Under the second funding option, the owner of a home worth $200,000 would pay an additional $19 per year for the first three years of the levy, with years four through 10 costing about an additional $4.27 per year. At the end of the 10-year period, the $200,000 homeowner would see a $175 increase on their property tax bill.
The presentations the Council heard were only for information. No final decision was made on parks funding at the Monday Council work session.
Rupsis said the city hasn't gone to the voters for a parks ballot initiative since 1999 and he said it's time to ask again.
“Certainly with the economic conditions we are in right now, a big ask is a non-starter. Whatever we do, we have to make sure that it increases slowly and predictably over time. We’re not going to rush out there and try to hit anybody in the pocketbook. But we also want something that is going to be sustainable and flexible with transparency and accountability built right in," Rupsis said.

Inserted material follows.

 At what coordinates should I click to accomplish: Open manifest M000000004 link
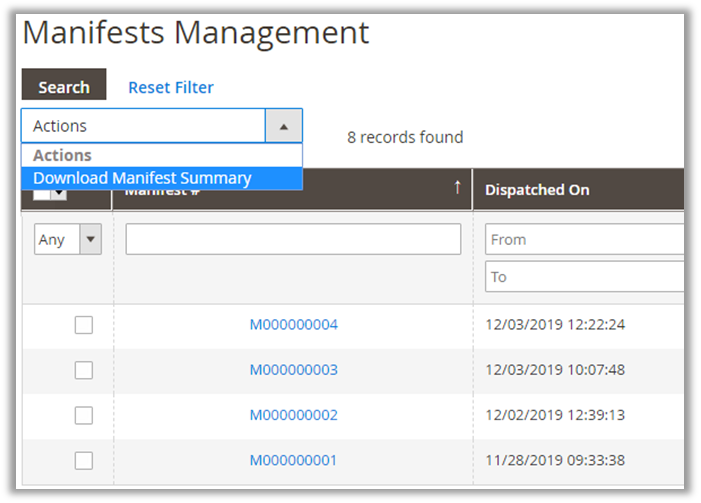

In closing of the parks discussion, a few Council members had reservations about going to the voters for parks money, when the last public safety levy got the city out of its financial hole by the skin of its teeth. Council Members Shaun Brown and Pam Purinton were wary of asking for parks money after promising strides would be made in expanding public safety services.
The Council did seem to have the appetite to have The Trust for Public Lands do a survey of Billings voters to gauge their appetite for passing a levy or bond. The survey would cost about $100,000, a portion of which would be paid for by the Trust for Public Lands. No final decision was made on whether the city would purchase the survey service.
The parks and recreation department is also developing a matching grant system to give private groups an opportunity to contribute money to specific park projects. Details are still scant, but Whitaker noted his staff are working to possibly give out $250,000 per year if a community organization can match that amount.